▶ Document section
──────────────────────────────

In his comments about Black history month, President Trump raised many eyebrows when he spoke about Frederick Douglass. Trump said:
“Frederick Douglass is an example of somebody who’s done an amazing job and is getting recognized more and more, I notice.”
It is not clear whether Trump knew that Douglass had died over 120 years ago.
Contrary to President Trump’s statement that Frederick Douglass is being recognized more and more, the truth is that Douglass was far more famous in the 19th century than he is today. He is someone who has faded from historical memory. I would be surprised if many Americans know about Douglass’s contributions to American life.
Because he is arguably one of the greatest Americans ever, more needs to be said about who Douglass was and what he accomplished in his life.
Douglass was born into slavery in Talbot County, Maryland in 1817. His father was a white man but Douglass never learned his identity. His mother worked as a slave on a plantation twelve miles away. As happened to Douglass, the slaveholders forcibly separated children from their mothers at a very young age. Douglass only saw his mother four or five times in his life. In his first autobiography, he wrote:
“She made her journeys to see me in the night, travelling the whole distance on foot, after the performance of her day’s work. She was a field hand, and a whipping is the penalty of not being in the field at sunrise…I do not recollect of ever seeing my mother by the light of day. She was with me in the night. She would lie down with me, and get me to sleep, but long before I waked, she was gone.”
Douglass’s mother died when he was seven years old. He was not allowed to be present during her illness, her death or her burial.
In his writing, Douglass presents a vivid picture of slavery.
“I was seldom whipped by my old master, and suffered little from anything else than hunger and cold. I suffered much from hunger, but much more from cold. In hottest summer and coldest winter, I was kept almost naked – no shoes, no stockings, no jacket, no trousers, nothing on but a coarse tow linen shirt reaching only to my knees. I had no bed. I must have perished with cold, but that, the coldest nights, I used to steal a bag which was used for carrying corn to the mill. I would crawl into this bag, and there sleep on the cold, damp, clay floor, with my head in and my feet out. My feet have been so cracked with the frost, that the pen with which I am writing might be laid in the gashes.”
While still very young, Douglass’s owner moved him to a new master who lived in Baltimore. The new mistress of the household had never had a slave under her control before. She taught Douglass the beginnings of how to read. When her husband found out, he forbade learning. It was unlawful, and considered unsafe, to teach a slave to read.
It was that love of learning which inspired Douglass.
“Whilst I was saddened by the thought of losing the aid of my kind mistress, I was gladdened by the invaluable instruction which, by the merest accident, I had gained from my master. Though conscious of the difficulty of learning without a teacher, I set out with high hope, and a fixed purpose, at whatever cost of trouble, to learn how to read.”

──────────────────────────────

▶ Required action 1
From the Frederick Douglass piece, extract the passage starting with "In his comments" and going on through "accomplished in his life.".

──────────────────────────────

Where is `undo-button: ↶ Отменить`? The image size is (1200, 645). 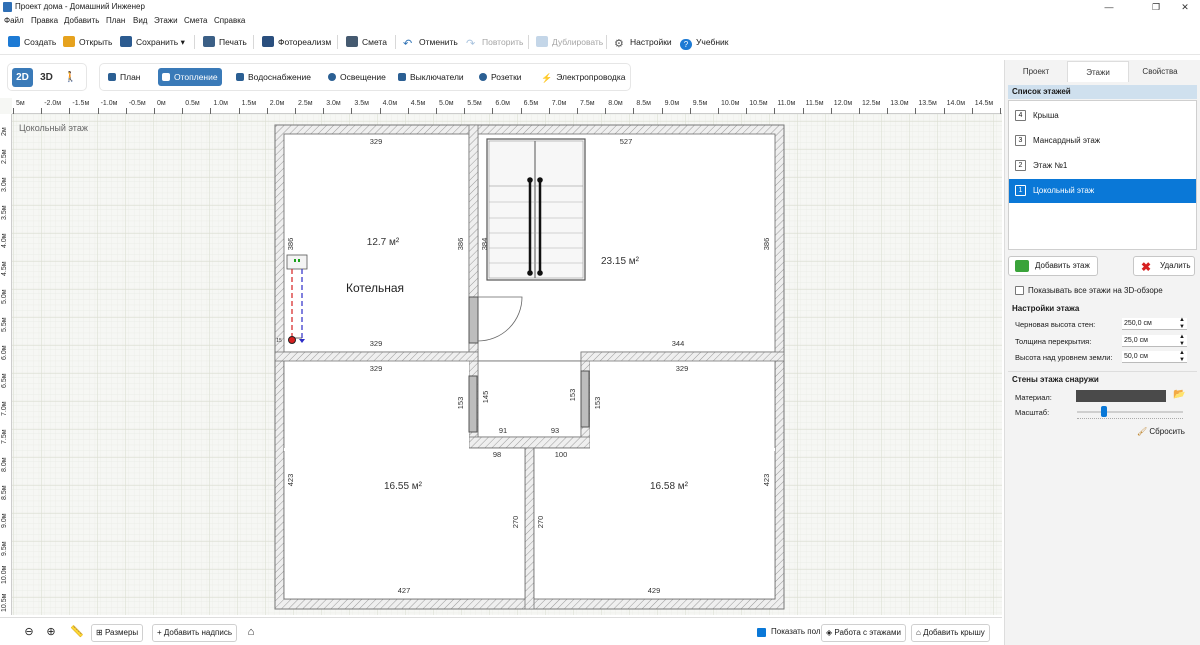
undo-button: ↶ Отменить is located at coordinates (430, 42).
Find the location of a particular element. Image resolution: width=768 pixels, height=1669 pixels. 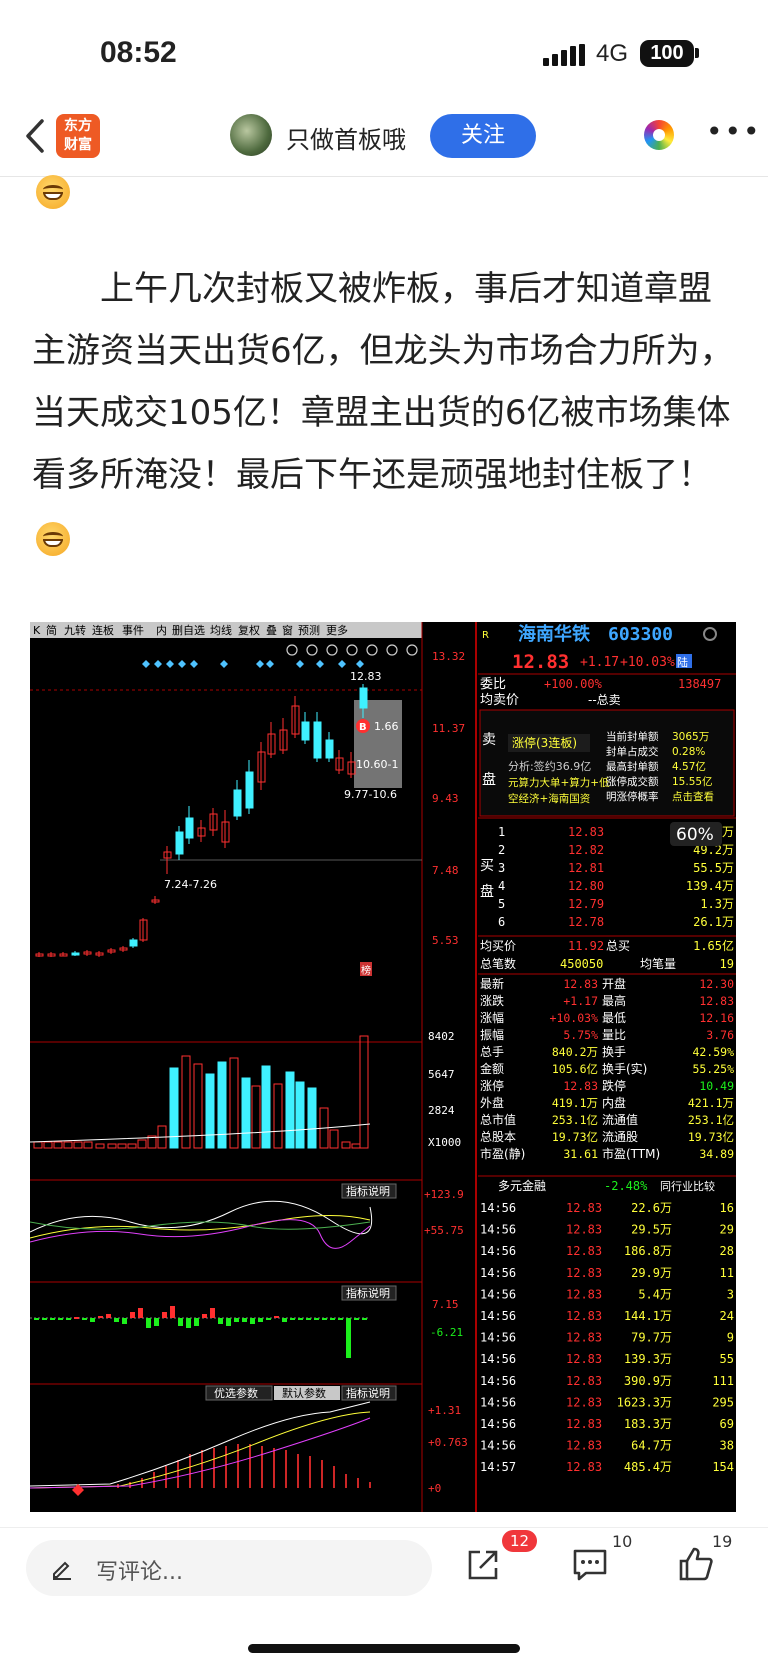

comment-input is located at coordinates (229, 1568).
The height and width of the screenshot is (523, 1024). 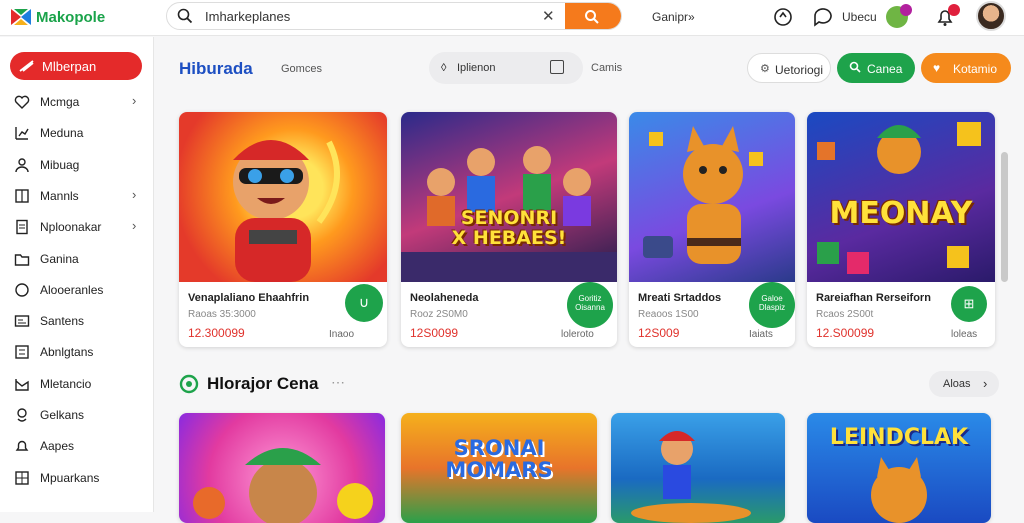 I want to click on sidebar-item: Mletancio, so click(x=77, y=384).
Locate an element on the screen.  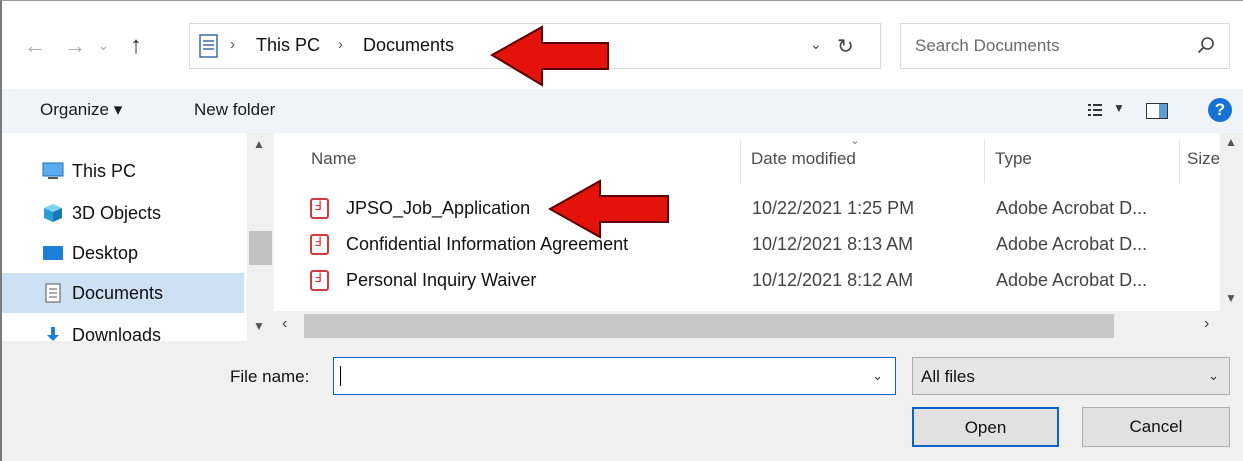
preview-pane-icon is located at coordinates (1157, 111).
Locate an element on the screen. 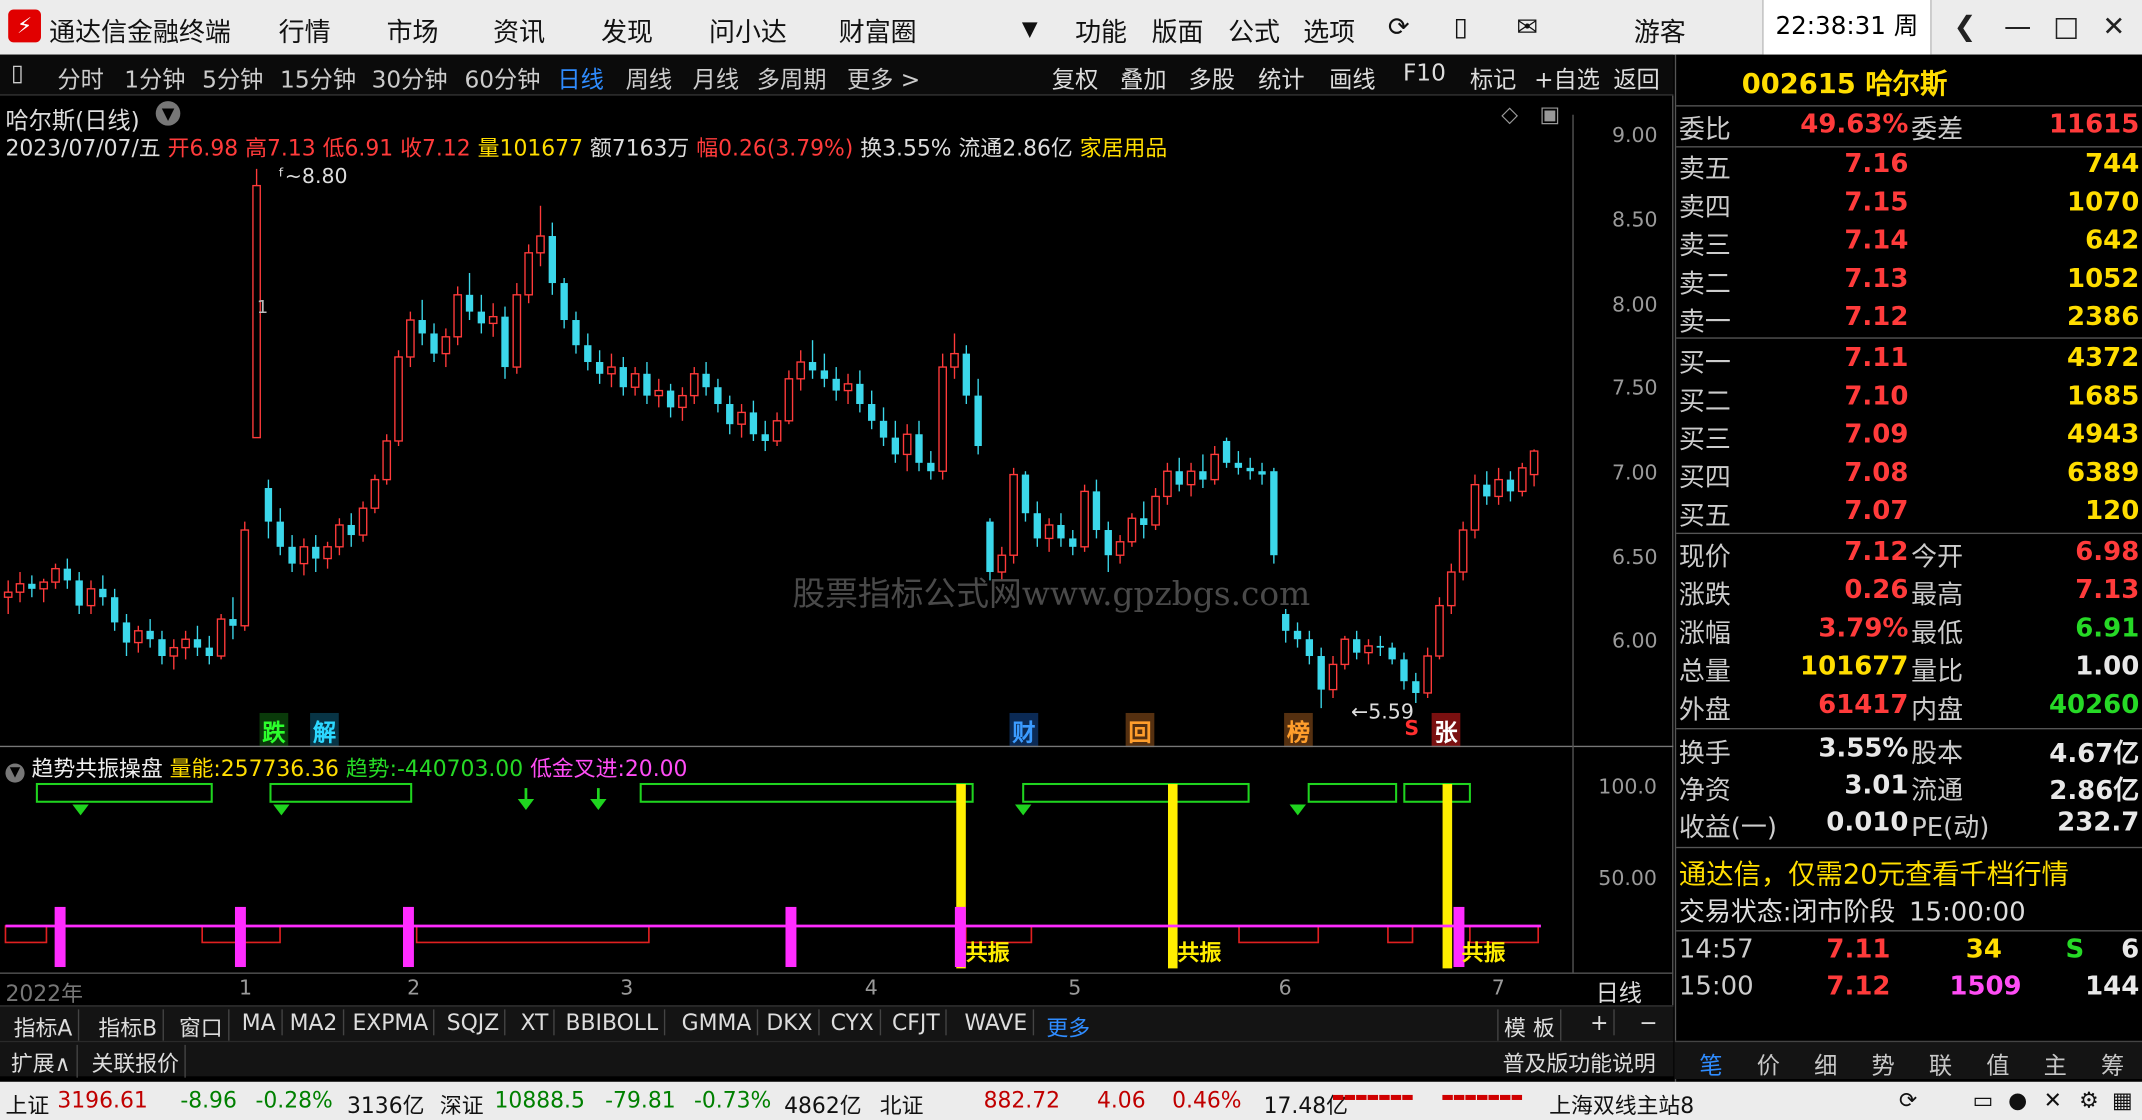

──────────────────────────────

▶ Required action 2
Rewrite the entries from their first line through the line with "comment-input is located", changing "pixels" to "px" and leaving everything else as it is. Leave out the pictures.

▶ Answer area 1
In his comments about Black history month, President Trump raised many eyebrows when he spoke about Frederick Douglass. Trump said:
“Frederick Douglass is an example of somebody who’s done an amazing job and is getting recognized more and more, I notice.”
It is not clear whether Trump knew that Douglass had died over 120 years ago.
Contrary to President Trump’s statement that Frederick Douglass is being recognized more and more, the truth is that Douglass was far more famous in the 19th century than he is today. He is someone who has faded from historical memory. I would be surprised if many Americans know about Douglass’s contributions to American life.
Because he is arguably one of the greatest Americans ever, more needs to be said about who Douglass was and what he accomplished in his life.

▶ Answer area 2
Where is `undo-button: ↶ Отменить`? The image size is (1200, 645). 
undo-button: ↶ Отменить is located at coordinates (430, 42).
Find the location of a particular element. Image resolution: width=768 px, height=1669 px. 

comment-input is located at coordinates (229, 1568).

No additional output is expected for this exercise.